Machine Applied Faux Piped or Flanged Binding

Machine Applied Faux Piped or Flanged Binding

I want to share a great technique for creating a binding that you can apply by machine on both sides that has a very professional finish. By changing the widths of your binding strips, you can finish with a piped or flanged binding. In this tutorial, I will be showing piped binding.
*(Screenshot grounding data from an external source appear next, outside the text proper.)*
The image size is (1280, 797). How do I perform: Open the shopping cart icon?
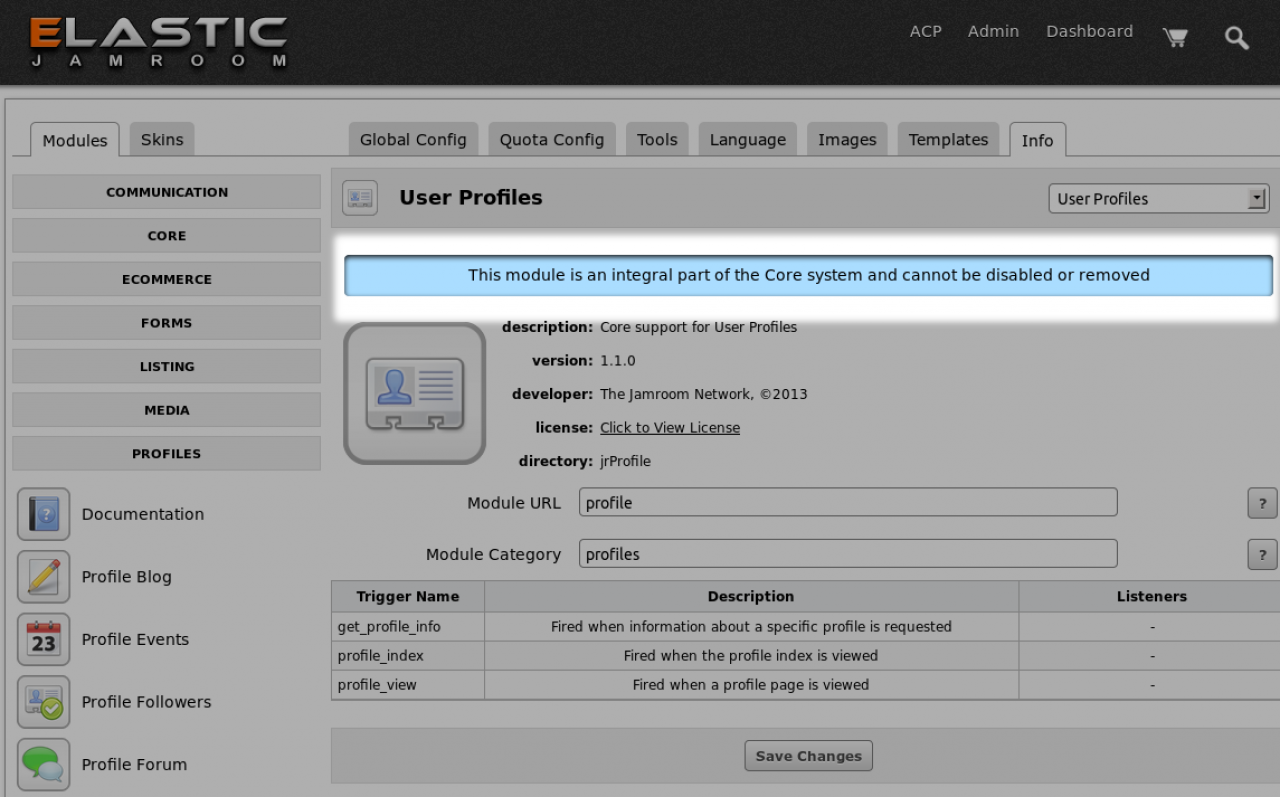(x=1175, y=38)
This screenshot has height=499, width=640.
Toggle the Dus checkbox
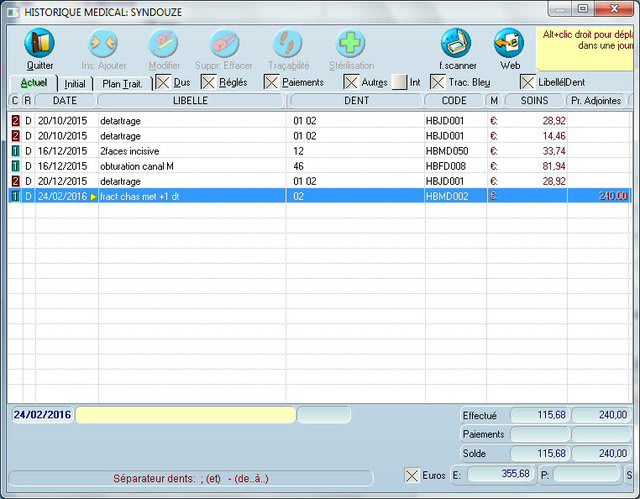point(163,82)
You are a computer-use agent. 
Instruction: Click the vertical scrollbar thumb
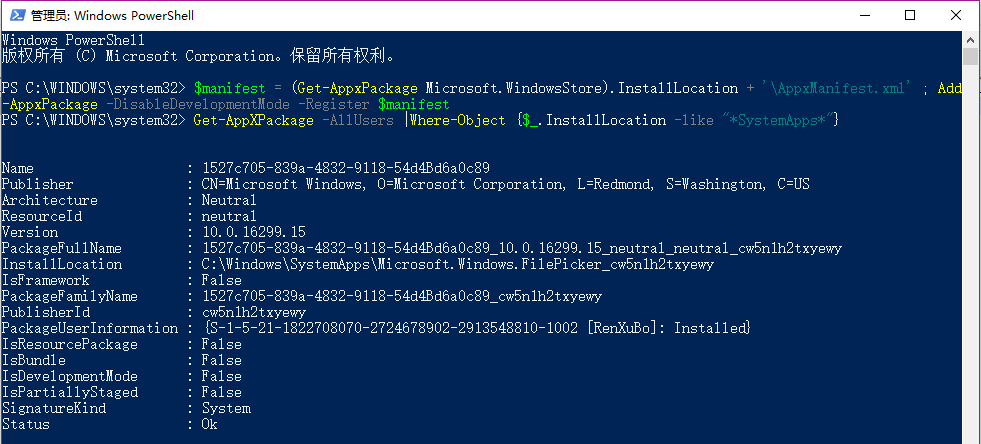pyautogui.click(x=970, y=56)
Check the end of this blog for other widths you can use with different results.

Piped Binding

For binding where you'd usually cut a 2 1/4" wide strip:

cut strips of your bind color 1 1/4" wide x WOF (purple here)

cut strips of your piping color 1 1/2" wide x WOF (white here)

Cut 45 degree angles on the ends of all strips.

binding strips

Sew bind strips together, end to end, right sides together with a 1/4" seam.

Sew piping strips together, end to end, right sides together with a 1/4" seam.

Press seams to one side.

Sew the two long strips together on a long side, trying to stagger your seams so they don't end up on top of each other with a 1/4" seam, right sides together.

staggering seams

Iron the long seam towards the binding color (the skinnier strip).

Fold the strip in half, wrong sides together, and iron a crease down the length of the binding.

Ironing binding

With the binding unfolded, trim the starting edge at a 45 degree angle.

You're ready to sew your binding to the quilt. Start by sewing the binding to the BACK of the quilt, with the piping color side of the binding facing you, stitching with a 1/4" seam.

When you get to a quilt corner, stop stitching 1/4" before the edge of the quilt. Turn and stitch off of the quilt edge at a 45 degree angle, so your stitching ends at the edge of the quilt. Cut your threads.

Sewing binding

Turn the quilt. To prepare your binding for the next side, fold the binding up, then back, with the fold even with the quilt edge (see photos below).

folding for the cornerFolding binding

Begin stitching 1/4" in from the quilt edge, starting with a back stitch.

stitching the next row

Join binding ends. Learn how in this video.

Turn your quilt over so you see the front side. Choose a top thread that matches your piping fabric, and choose a bobbin thread that matches your quilt backing. In this case, I am using a gray thread in the bobbin and a white thread on top.

Fold the binding from the quilt back around the edge to the quilt front. You may need to adjust your stitch so that you're sewing a little more than 1/4" from the edge for this second round of stitching.  The goal is to nest your top stitches into the piping fabric, right at the seam where the binding fabric and piping fabric meet, and on the back, your stitches will fall very close to the binding edge on the quilt back, not on the binding. This may take a little patience and practice!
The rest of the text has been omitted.